The Reject Shop (TRS) is a discount variety retail company, targeting Australian consumers through low price points, bargain-purchasing and convenient shopping locations. The group has 239 stores in Australia, which includes the 18 new stores it added in FY12.
TRS offers a wide variety of general consumer merchandise, with a focus on everyday needs, such as toiletries, cosmetics, homewares, personal care products, hardware, basic furniture, household cleaning products, kitchenware, confectionery and snack food.
The company has two key advantages that many of its mid-to-upper market rivals don’t – a strong AUD benefits earnings due to lower import costs, whilst the substitute nature of its products can appeal to cost-conscious consumers.
After a somewhat disappointing FY11, TRS got itself back on track in FY12. The company grew its net profit by 35.6% on-year, to $21.9 million. The addition of 18 new stores helped sales climb 9.9% over the year, to $555.3 million.
An increase in the amount of stores was not the only reason for the jump in sales; comparable store sales grew 0.5% over the year, with a 3.2% jump in the second half.

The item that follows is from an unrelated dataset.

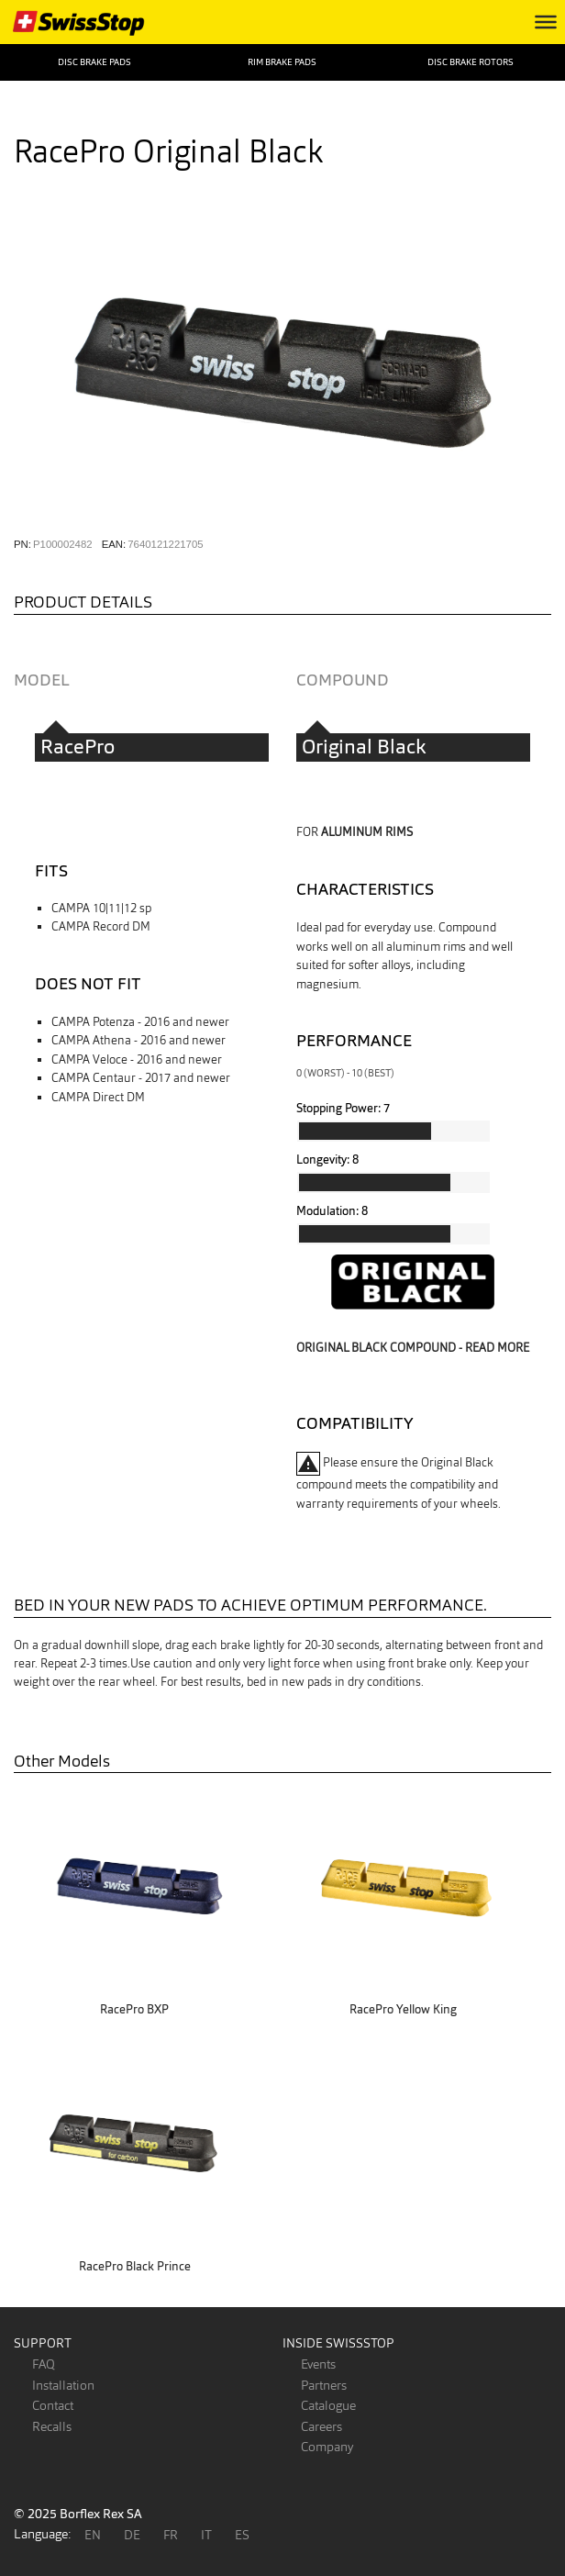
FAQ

The group’s balance sheet is also in a healthy position. TRS was able to reduce its debt by $16.9 million in FY12, while increasing free cash flow from $1 million in FY11 to $25.2 million in FY12.
A strong Aussie dollar combined with a reduction in shipping costs saw the company’s gross margin rise from 38.9% in FY11, to 44.1% in FY12.
Australian retailers have been operating in an extremely challenging consumer environment, but we could be seeing a return to better conditions.
Last week saw the release of the Westpac Consumer Sentiment survey, which showed the consumer sentiment index rising 5.2% to 104.3. It is the highest level the index has been at in 19-months, and the first time over 100 in nine months. A reading above 100 indicates that more consumers are optimistic about the economy than pessimistic.
The main reason for the uplift in the consumer confidence is likely the recent series of rate cuts, and yesterday’s release of the RBA’s minutes from the October meeting did flag the possibility of further interest rates cuts in the coming period, which in turn could see a further increase in confidence.
TRS’s FY12 results were impressive on several fronts. The group was able to grow sales on a comparable basis, improve its margins, increase its free cash flow, record a huge jump in profit, all while paying back $16.9 million in debt.
The recent pickup in consumer confidence could not have come at a more perfect time, with the busy Christmas season just around the corner. Whilst the company declined to provide any specific guidance for FY13, we feel that with the addition of 17 new stores before Christmas, strong sales growth is all but assured.
Overall we see continued growth for TRS, which should hopefully translate to further share price appreciation.